Hi! Sewist for 30 years, fat person for a lot of those years.
You are not one size everywhere so you shouldn't peg your self esteem to a number. Sizing isn't standardised anywhere and it'd be impossible to do it anyway.
Every manufacturer starts with a "block" that's usually about size 8 for straight sizes then they grade the pattern up and down from there (enlarge or make smaller). Some manufacturers grade up to size 22 from their original block. This is why large sizes can have wickety wickety wack dimensions. Humans put weight on in uniquely human ways and embiggening some shapes on paper will not suffice.
So much of clothing manufacturing is engineered with a wide demographic in mind, and you should think about it as each size being an average of a population's measurements and spread out over a range of sizes.
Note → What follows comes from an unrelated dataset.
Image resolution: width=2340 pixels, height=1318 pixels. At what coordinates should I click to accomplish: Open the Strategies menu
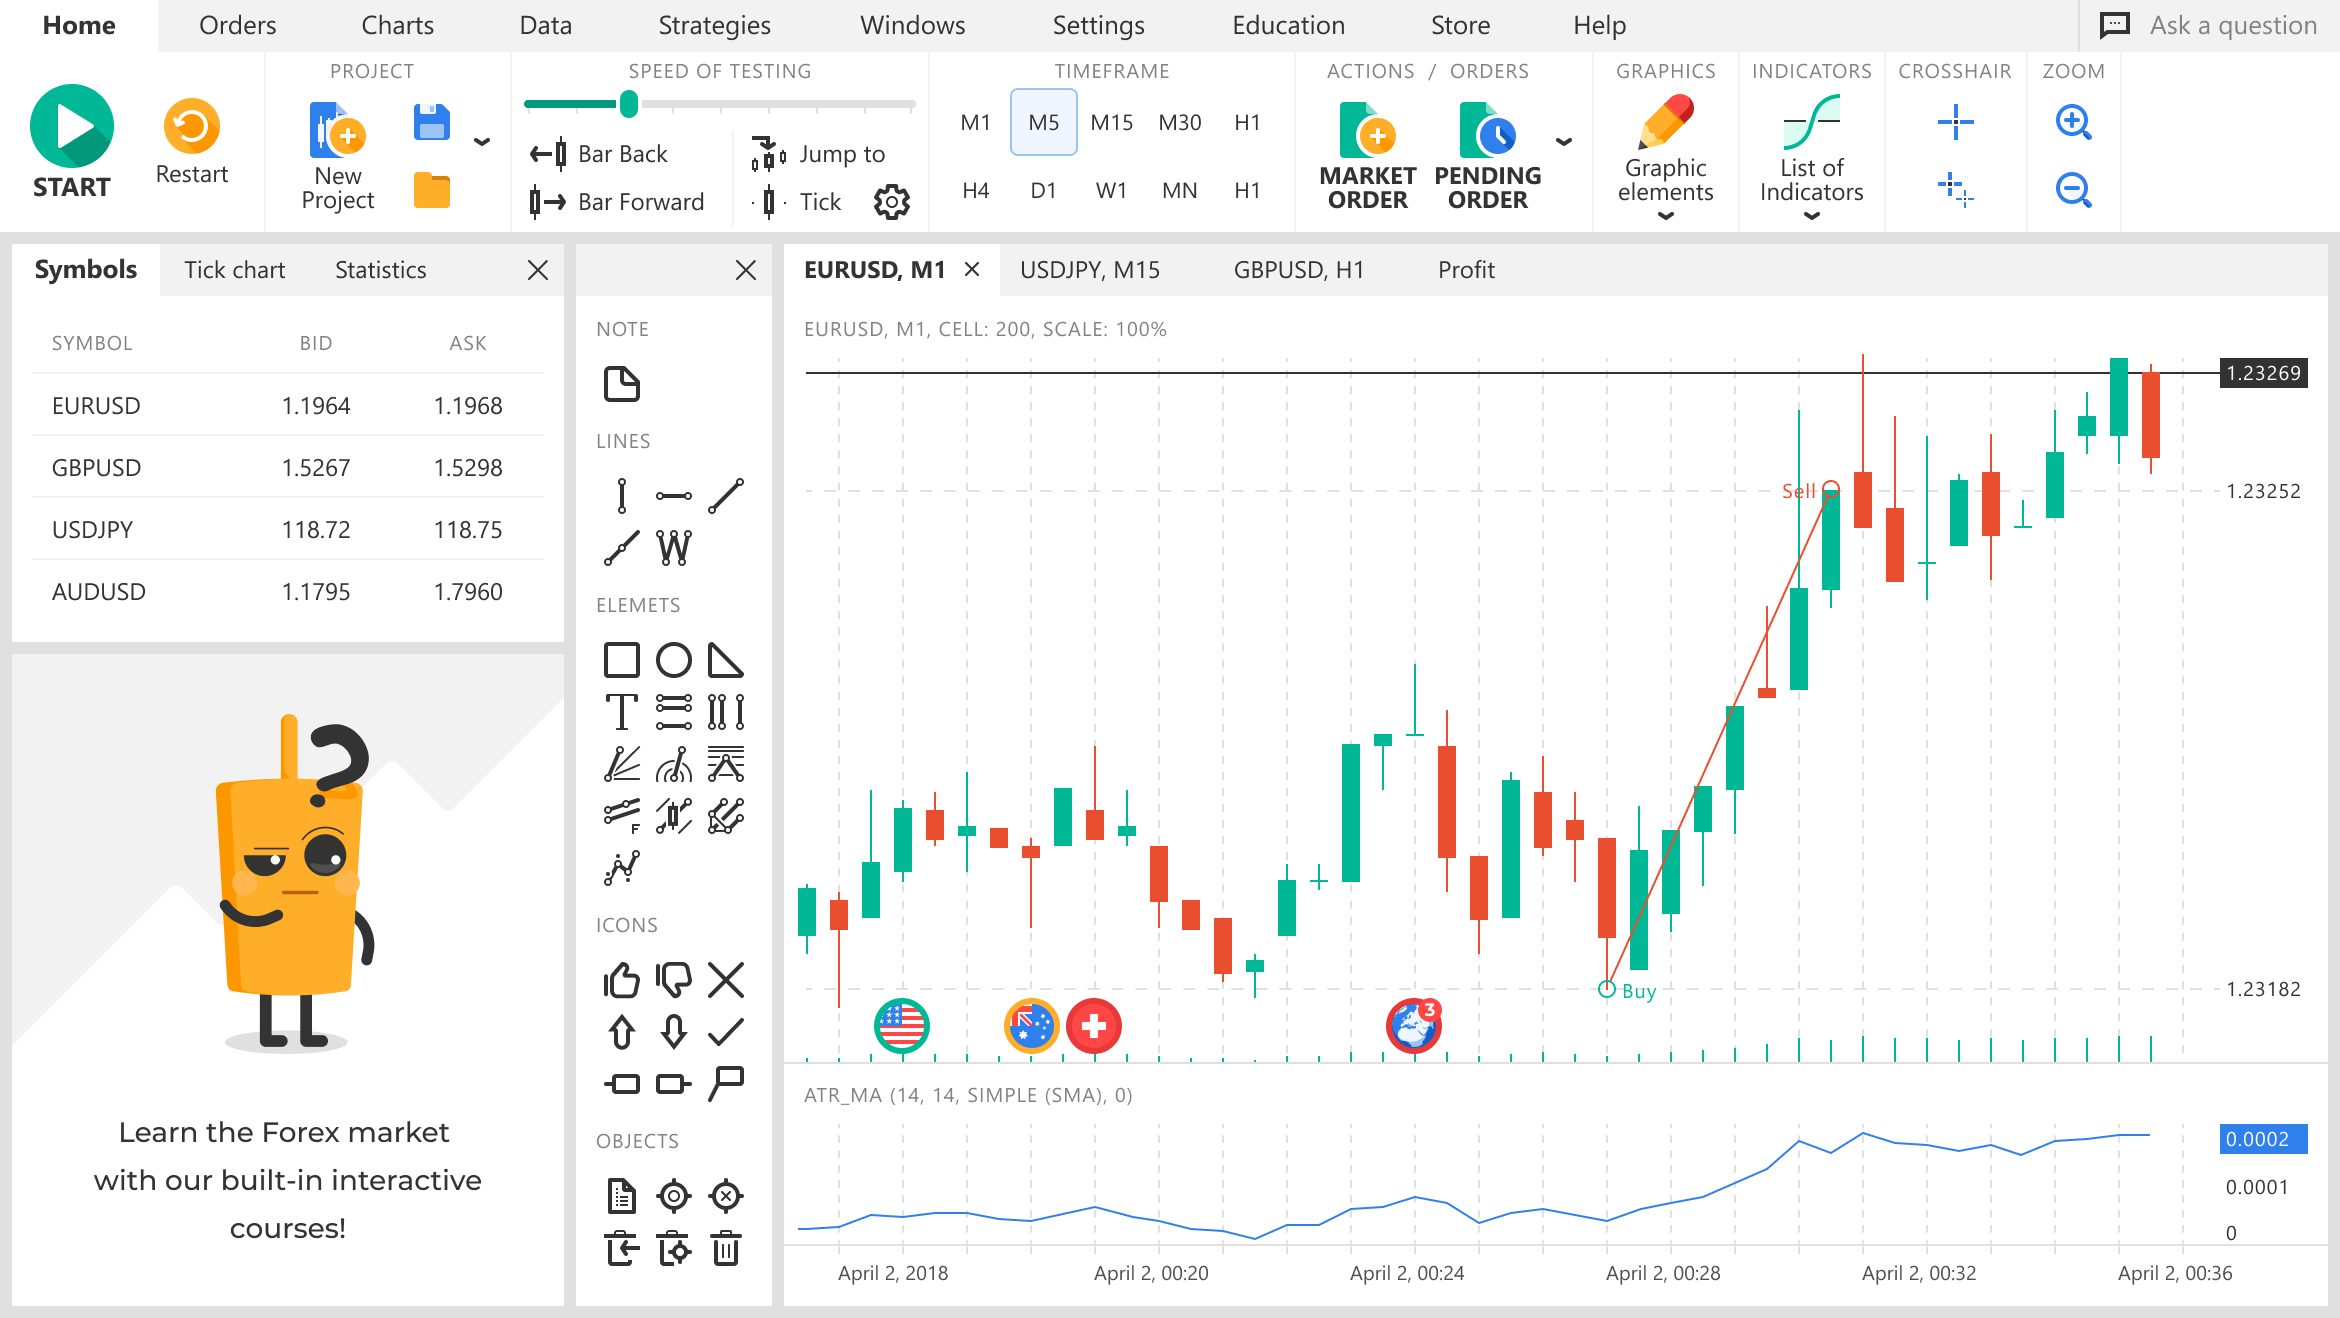[714, 25]
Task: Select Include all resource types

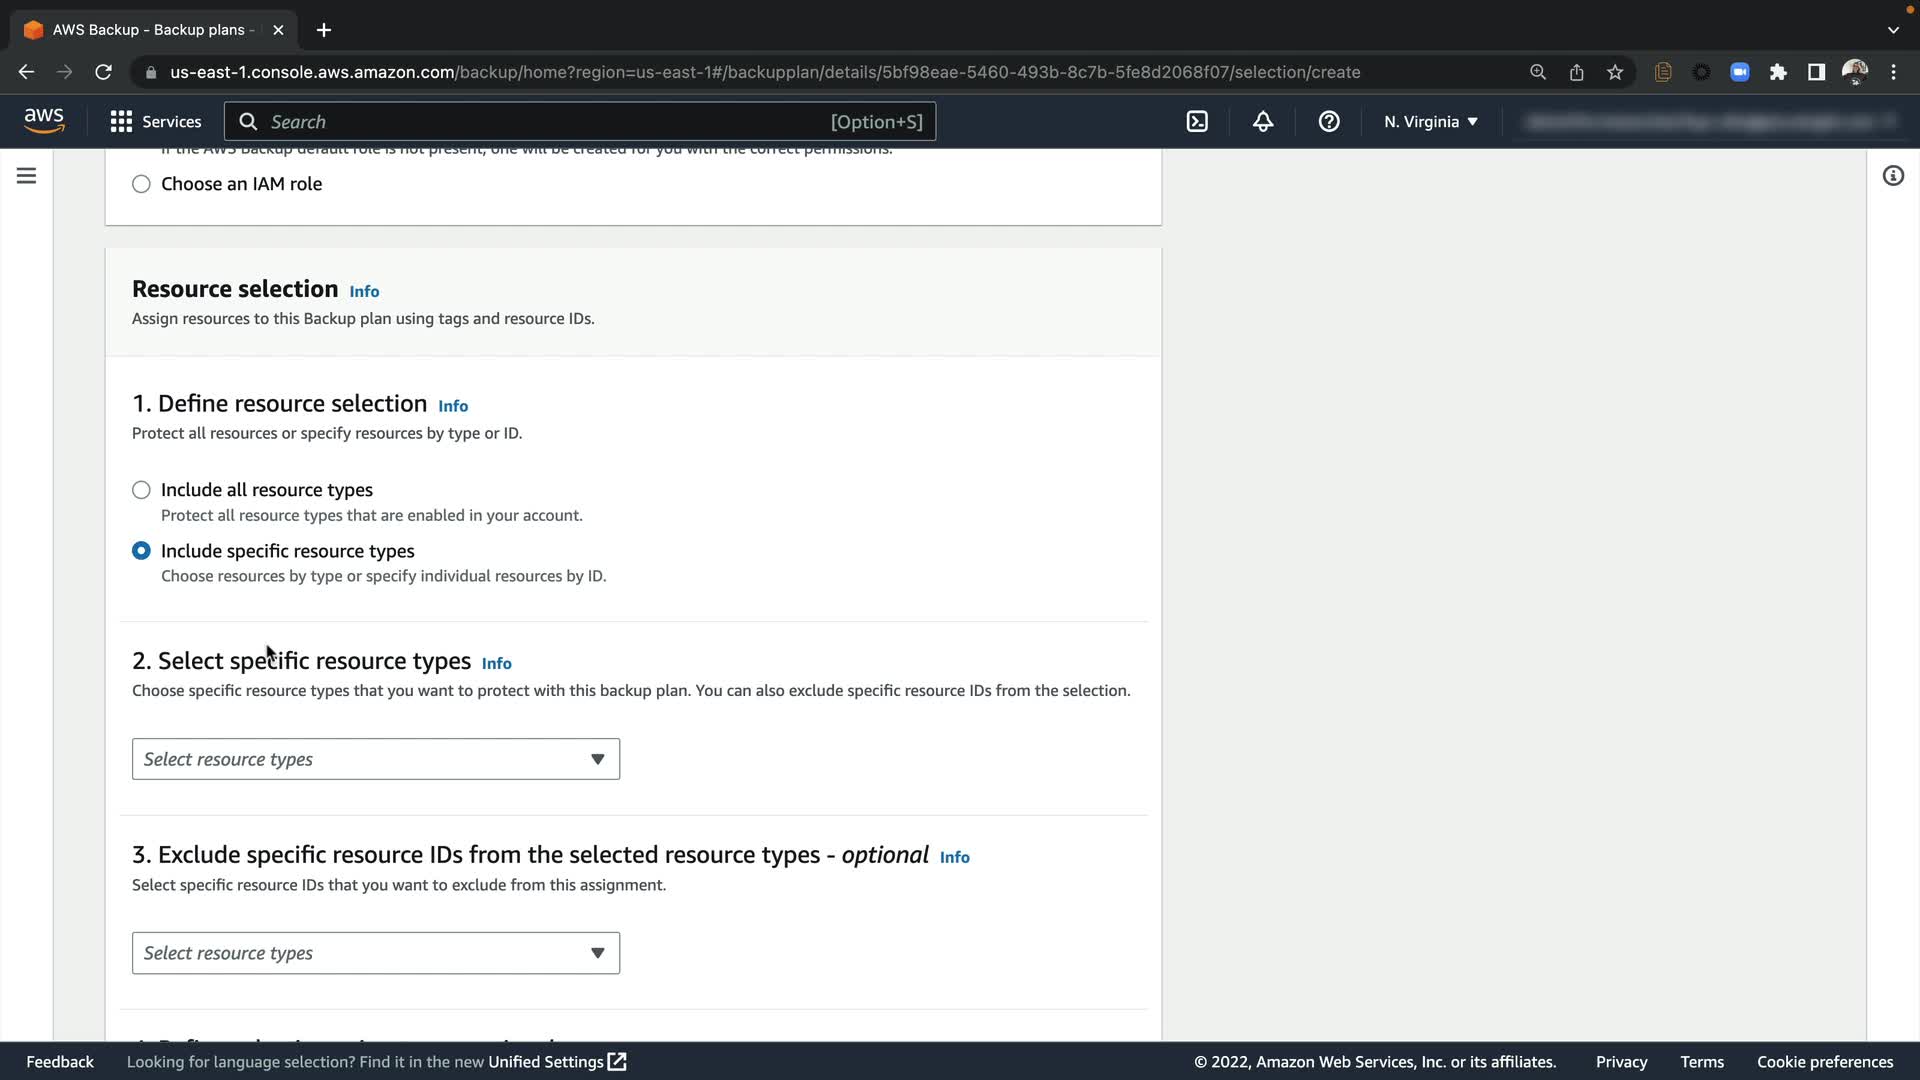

Many brands use multiple factories to create different garments, and this is why your size can vary within one brand, too! Also hot tip - this happens because the buyers pressure the factory owners and managers into lowering prices as much as possible, playing factories off against each other. This leads to the human beings who make your clothes earning a pittance and working nearly 24 hours a day with one day off a month. Every piece of clothing is hand made. Remember that, and remember who is really paying the price when you buy a tshirt for $5.
Sizing does not reflect you as a human, your worth, your attractiveness, how nice you are, your health etc. It's literally statistics. Marketing and capitalism have twisted it into something attached to our self worth and ego so we buy more clothes in an endless pursuit of trying to feel better about ourselves.
Separating yourself from this system is powerful for your self image and your bank account 
PS you don't need as many clothes as you think you do.
PPS learn to mend at the very minimum.